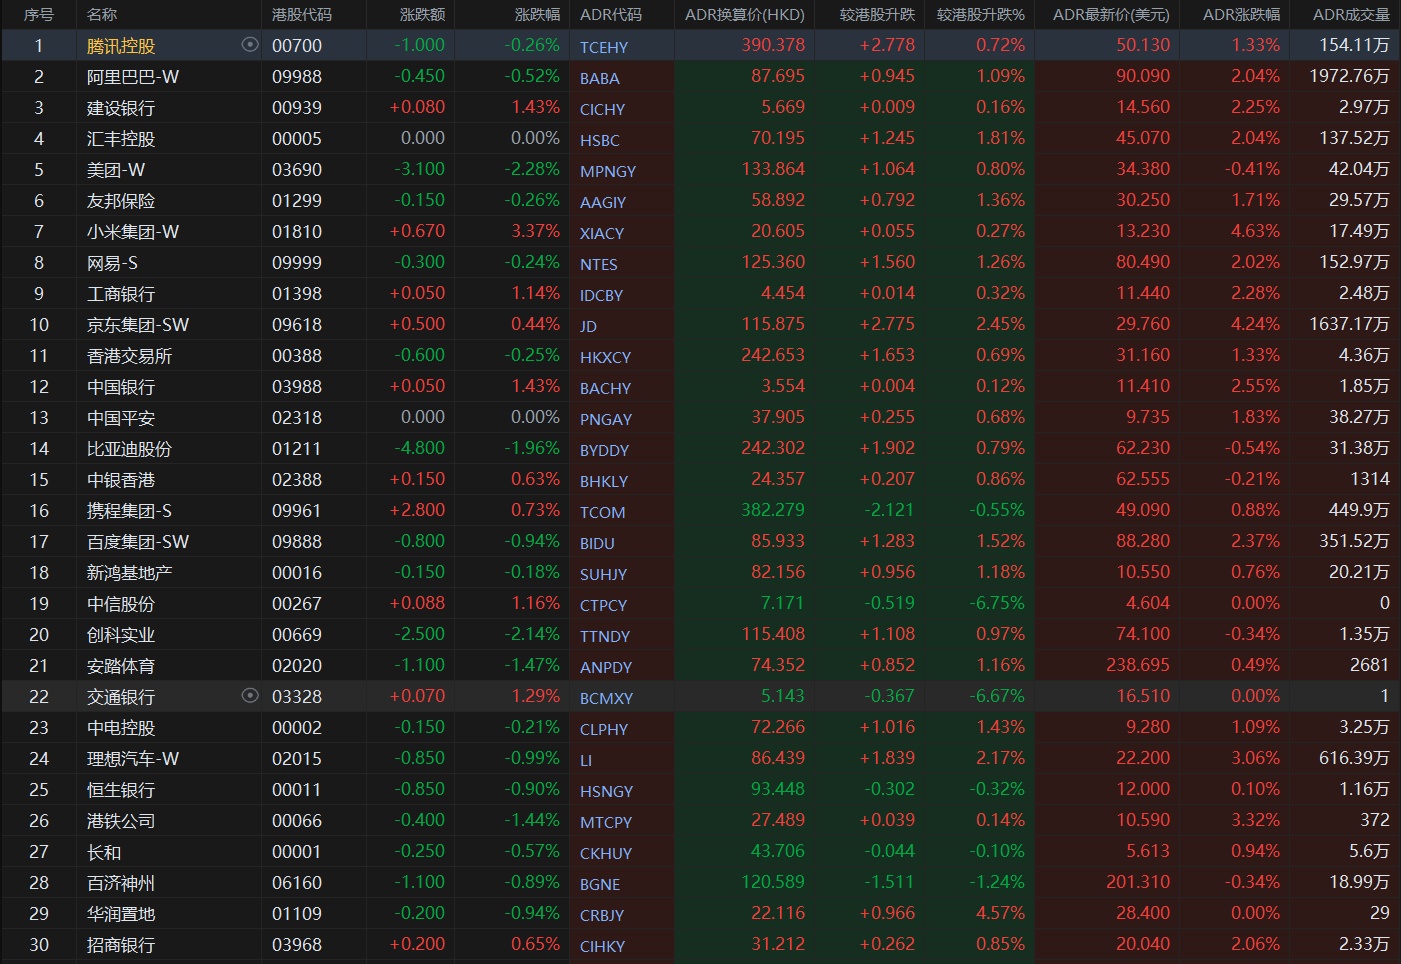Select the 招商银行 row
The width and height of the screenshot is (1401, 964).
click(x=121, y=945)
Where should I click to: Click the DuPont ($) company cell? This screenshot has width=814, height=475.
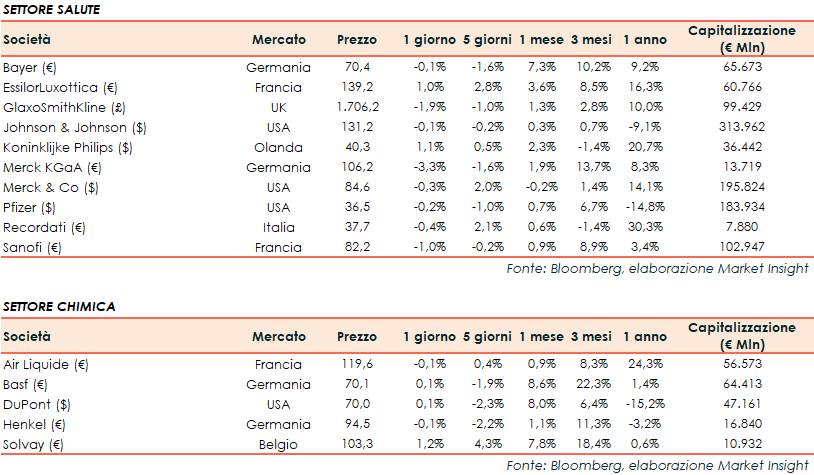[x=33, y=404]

┄┄┄┄┄┄┄┄┄┄

JOB - Extract each line of the records above that contains the word "screenshot".

RESPONSE -
The width and height of the screenshot is (1401, 964).
Where should I click to: Click the DuPont ($) company cell? This screenshot has width=814, height=475.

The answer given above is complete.